By Ajit Narayanan, Founder and CEO, Invention Labs
I started working with children with autism way back in 2008, building technology that helps them learn language and communication. In retrospect, it was almost serendipity – what started as mainly a favour for some friends has now turned into a full-fledged start-up. And today, I’m thrilled to share that TechCrunch broke the story of our company, Avaz (www.avazapp.com), raising our first round of financing, and I wanted to spend a moment reflecting on how my advisors in general, and 1M/1M in particular, have helped me get here.

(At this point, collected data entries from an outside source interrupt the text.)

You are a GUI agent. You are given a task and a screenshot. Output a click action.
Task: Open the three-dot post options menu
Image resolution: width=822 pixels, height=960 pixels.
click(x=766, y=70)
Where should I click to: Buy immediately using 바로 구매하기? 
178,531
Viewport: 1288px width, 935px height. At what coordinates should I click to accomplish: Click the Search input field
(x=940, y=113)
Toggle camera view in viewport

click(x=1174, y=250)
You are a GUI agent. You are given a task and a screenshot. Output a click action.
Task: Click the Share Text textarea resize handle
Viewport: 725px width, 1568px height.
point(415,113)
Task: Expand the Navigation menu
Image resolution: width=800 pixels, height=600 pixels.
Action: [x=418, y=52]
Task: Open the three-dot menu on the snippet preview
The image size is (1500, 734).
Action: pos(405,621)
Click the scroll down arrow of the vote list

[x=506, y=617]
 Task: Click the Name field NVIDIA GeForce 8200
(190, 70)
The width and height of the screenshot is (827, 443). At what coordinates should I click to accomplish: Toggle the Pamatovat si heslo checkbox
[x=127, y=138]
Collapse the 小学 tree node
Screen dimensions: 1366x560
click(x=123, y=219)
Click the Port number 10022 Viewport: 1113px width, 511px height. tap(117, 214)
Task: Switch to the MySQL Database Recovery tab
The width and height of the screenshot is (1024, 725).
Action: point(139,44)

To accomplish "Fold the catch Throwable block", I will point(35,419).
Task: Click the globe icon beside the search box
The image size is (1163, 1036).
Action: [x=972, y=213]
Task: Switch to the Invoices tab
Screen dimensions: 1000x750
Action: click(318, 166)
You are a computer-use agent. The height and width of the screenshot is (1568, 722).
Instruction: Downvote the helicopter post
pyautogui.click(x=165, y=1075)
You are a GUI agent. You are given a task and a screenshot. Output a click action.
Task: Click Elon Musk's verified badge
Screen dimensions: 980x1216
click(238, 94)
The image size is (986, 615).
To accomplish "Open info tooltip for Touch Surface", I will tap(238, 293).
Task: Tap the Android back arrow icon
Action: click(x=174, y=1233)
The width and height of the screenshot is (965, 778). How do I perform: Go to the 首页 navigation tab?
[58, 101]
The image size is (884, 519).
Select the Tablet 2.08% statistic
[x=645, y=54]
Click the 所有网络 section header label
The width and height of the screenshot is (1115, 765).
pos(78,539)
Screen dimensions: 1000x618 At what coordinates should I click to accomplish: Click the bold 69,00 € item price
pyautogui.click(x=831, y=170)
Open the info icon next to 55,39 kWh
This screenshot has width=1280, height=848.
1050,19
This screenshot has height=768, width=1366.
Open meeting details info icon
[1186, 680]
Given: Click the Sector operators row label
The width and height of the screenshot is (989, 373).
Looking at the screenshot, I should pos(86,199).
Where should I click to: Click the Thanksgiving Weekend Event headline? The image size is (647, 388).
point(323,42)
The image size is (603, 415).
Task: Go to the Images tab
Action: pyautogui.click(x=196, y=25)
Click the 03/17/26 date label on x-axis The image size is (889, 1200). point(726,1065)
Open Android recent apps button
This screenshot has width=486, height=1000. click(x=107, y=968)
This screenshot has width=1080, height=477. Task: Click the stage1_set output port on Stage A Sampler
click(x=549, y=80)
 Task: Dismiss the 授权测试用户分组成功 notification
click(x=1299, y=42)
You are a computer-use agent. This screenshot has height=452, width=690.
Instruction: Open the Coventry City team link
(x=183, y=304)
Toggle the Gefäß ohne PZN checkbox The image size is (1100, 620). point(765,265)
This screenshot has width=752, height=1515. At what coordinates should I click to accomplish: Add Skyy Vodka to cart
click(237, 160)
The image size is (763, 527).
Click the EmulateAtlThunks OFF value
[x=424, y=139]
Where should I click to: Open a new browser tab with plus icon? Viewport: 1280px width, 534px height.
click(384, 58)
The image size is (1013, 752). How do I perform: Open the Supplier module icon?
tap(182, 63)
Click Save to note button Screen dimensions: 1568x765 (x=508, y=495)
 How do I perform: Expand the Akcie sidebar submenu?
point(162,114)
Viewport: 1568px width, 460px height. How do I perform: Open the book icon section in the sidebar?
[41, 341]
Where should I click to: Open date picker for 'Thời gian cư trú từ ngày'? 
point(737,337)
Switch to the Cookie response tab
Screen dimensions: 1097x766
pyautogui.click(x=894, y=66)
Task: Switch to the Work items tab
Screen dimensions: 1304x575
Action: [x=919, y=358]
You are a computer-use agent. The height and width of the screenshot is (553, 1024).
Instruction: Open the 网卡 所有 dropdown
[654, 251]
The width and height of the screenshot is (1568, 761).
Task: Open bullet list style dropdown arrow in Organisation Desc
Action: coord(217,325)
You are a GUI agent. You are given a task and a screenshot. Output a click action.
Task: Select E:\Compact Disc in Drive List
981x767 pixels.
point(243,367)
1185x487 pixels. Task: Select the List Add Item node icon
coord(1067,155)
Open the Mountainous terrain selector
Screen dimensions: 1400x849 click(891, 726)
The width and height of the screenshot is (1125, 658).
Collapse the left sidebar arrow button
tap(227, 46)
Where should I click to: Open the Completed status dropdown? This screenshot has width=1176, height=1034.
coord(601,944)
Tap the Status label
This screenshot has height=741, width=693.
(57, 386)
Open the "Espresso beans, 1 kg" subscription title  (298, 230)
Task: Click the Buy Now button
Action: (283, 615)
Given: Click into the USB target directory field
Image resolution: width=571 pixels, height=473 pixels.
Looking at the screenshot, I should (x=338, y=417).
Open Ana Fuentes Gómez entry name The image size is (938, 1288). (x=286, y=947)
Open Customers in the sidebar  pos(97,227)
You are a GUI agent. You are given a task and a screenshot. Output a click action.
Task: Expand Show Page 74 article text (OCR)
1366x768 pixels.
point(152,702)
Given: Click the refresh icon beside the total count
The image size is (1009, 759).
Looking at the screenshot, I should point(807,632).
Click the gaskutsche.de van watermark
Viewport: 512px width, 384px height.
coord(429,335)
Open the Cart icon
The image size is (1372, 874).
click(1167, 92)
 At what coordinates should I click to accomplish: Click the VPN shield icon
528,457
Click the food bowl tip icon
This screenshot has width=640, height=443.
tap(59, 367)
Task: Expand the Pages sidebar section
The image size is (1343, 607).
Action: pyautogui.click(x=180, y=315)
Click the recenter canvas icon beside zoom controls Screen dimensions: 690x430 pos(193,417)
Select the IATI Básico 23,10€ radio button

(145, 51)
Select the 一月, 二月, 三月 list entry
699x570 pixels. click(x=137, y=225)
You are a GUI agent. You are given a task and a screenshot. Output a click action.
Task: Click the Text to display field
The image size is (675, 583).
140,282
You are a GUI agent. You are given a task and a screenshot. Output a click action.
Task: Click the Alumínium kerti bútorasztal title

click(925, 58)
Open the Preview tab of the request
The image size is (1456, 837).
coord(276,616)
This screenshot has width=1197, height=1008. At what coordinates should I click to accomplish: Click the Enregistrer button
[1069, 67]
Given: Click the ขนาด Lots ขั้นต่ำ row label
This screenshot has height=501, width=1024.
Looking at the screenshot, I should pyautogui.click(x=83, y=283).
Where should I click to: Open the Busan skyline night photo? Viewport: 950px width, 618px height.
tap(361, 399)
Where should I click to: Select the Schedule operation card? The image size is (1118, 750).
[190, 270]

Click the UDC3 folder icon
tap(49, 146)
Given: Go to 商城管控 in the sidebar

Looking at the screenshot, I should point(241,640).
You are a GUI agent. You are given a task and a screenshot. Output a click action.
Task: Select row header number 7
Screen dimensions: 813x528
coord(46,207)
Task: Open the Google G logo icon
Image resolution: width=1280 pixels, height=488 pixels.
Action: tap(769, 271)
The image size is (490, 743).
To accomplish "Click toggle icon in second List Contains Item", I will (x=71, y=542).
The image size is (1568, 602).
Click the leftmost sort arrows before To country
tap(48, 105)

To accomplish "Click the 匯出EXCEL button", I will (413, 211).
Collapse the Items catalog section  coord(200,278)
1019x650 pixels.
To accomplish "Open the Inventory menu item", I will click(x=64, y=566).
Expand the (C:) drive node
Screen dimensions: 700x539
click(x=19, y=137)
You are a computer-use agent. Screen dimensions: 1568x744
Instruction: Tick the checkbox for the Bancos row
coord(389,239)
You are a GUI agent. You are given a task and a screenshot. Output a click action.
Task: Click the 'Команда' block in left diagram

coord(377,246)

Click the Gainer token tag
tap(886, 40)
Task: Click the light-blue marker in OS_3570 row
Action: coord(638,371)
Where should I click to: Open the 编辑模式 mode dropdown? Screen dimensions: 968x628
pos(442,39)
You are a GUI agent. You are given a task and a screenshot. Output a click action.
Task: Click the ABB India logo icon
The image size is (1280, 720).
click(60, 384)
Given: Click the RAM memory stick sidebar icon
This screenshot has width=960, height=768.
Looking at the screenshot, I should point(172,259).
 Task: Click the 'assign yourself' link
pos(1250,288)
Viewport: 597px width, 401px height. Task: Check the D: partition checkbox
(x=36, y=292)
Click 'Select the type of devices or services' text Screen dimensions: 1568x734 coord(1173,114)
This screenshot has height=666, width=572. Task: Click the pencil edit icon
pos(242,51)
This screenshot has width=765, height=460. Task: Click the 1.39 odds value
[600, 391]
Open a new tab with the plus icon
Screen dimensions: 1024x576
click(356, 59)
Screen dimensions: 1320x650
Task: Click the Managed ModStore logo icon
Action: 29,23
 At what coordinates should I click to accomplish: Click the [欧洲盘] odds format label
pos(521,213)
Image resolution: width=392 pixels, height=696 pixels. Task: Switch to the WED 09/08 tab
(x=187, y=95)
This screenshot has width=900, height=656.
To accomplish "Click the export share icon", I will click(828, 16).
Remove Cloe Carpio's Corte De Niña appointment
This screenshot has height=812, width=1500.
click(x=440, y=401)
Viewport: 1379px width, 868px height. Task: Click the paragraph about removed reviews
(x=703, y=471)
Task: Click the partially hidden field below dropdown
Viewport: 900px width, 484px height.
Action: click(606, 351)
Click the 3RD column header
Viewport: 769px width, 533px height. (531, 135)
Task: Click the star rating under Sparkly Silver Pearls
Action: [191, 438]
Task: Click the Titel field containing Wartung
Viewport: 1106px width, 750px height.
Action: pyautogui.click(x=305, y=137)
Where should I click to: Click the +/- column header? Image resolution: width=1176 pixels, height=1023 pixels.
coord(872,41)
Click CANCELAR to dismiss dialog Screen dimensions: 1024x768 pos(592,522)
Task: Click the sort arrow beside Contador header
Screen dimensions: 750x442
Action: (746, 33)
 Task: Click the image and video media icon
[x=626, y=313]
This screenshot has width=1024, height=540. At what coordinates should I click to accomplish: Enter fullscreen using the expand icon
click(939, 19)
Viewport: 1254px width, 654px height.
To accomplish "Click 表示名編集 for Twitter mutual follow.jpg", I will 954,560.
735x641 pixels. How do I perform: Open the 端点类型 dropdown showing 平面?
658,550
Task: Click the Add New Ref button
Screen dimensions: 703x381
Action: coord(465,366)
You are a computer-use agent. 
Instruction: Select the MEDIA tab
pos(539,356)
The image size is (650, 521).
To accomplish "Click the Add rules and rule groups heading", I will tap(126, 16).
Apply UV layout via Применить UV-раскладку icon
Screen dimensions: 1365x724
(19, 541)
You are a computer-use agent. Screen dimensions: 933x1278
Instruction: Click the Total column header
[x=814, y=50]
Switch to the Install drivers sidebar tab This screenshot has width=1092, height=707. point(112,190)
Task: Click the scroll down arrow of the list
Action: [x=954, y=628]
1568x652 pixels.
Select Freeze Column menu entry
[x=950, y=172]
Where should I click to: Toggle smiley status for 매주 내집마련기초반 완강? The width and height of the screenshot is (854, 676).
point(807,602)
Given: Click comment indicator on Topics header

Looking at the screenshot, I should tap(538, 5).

I joined the 1M/1M program in 2011, about a year after I had released the first version of Avaz. We had built our own tablet then – released a couple of months before the iPad – and I was wondering if there was perhaps a business to build out of this. Sramana’s advice was that I would have much more success with Avaz as a scalable business by converting it into an app. After much prevarication, I decided to take the plunge into the app world; it has borne rich fruit since then!
There are a couple of key learnings I’ve had in the last few years of running my start-up. The first is that neither quality nor innovation is sufficient in itself for a product to turn into a successful company. Most crucial is positioning it with precise segmentation – that’s what helps create a story around the product, and helps differentiate it from competition. A key piece of advice that Sramana gave me was to consider positioning Avaz as an autism-focused product instead of as a generic speech generating device. That has helped us reach numerous children, autism organizations around the world (such as Autism Denmark), and school districts like the LA Unified School District (among several others).
Another key learning is in the context of raising funding: that what a VC looks for in a company is very different from what makes the company successful. I ran Invention Labs as a pretty successful company from 2007 to 2013, if success is measured in terms of growth in revenues and a reasonable amount of profit. Sramana taught me that if I went out fundraising, I would need to tell a much bigger story than revenue and profit for a VC to be interested – I would have to be able to build a compelling case as to why my business would scale to be worth hundreds of millions of dollars. In the process of thinking through that answer, I had a number of revelations that have helped me create a solid strategy for getting to that kind of scale.
I look forward to continuing to work with Sramana to signpost my start-up journey with her wealth of experience in the entrepreneurial world. I value her advice very much, and value the intellectual stimulation that every interaction with her brings.